Type 2 diabetes is a heterogeneous disease characterized by
insulin resistance and altered
glucose and lipid metabolism in multiple organs. To understand the complex series of events that occur during the development of
obesity-associated diabetes, we examined the temporal pattern of changes in
insulin action and
glucose metabolism in individual organs during chronic high-fat feeding in C57BL/6 mice.

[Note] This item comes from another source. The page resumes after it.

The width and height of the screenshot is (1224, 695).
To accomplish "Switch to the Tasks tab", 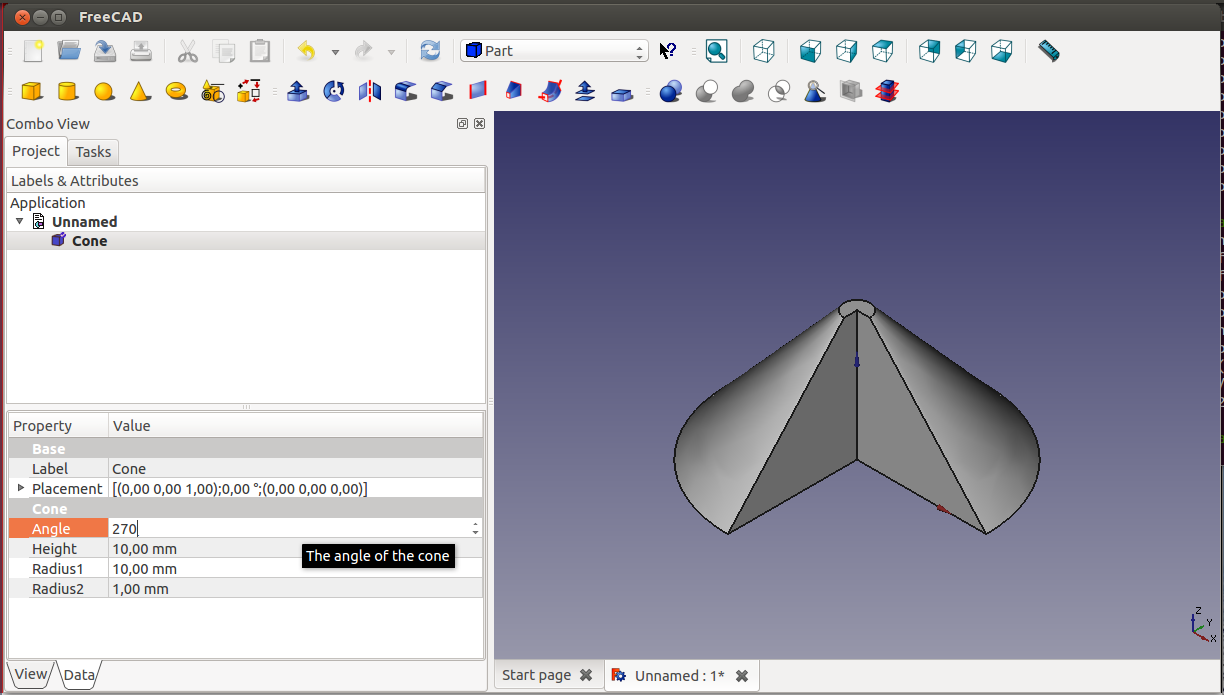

Insulin-stimulated cardiac
glucose metabolism was significantly reduced after 1.5 weeks of high-fat feeding, and cardiac
insulin resistance was associated with blunted Akt-mediated
insulin signaling and GLUT4 levels.
Insulin resistance in skeletal muscle, adipose tissue, and liver developed in parallel after 3 weeks of high-fat feeding. Diet-induced whole-body
insulin resistance was associated with increased circulating levels of
resistin and
leptin but unaltered
adiponectin levels. High-fat feeding caused
insulin resistance in skeletal muscle that was associated with significantly elevated intramuscular fat content. In contrast, diet-induced hepatic
insulin resistance developed before a marked increase in intrahepatic
triglyceride levels. Cardiac function gradually declined over the course of high-fat feeding, and after 20 weeks of high-fat diet, cardiac dysfunction was associated with mild
hyperglycemia, hyperleptinemia, and reduced circulating
adiponectin levels. Our findings demonstrate that cardiac
insulin resistance is an early adaptive event in response to
obesity and develops before changes in whole-body
glucose homeostasis. This suggests that
obesity-associated defects in cardiac function may not be due to
insulin resistance per se but may be attributable to chronic alteration in cardiac
glucose and lipid metabolism and circulating
adipokines.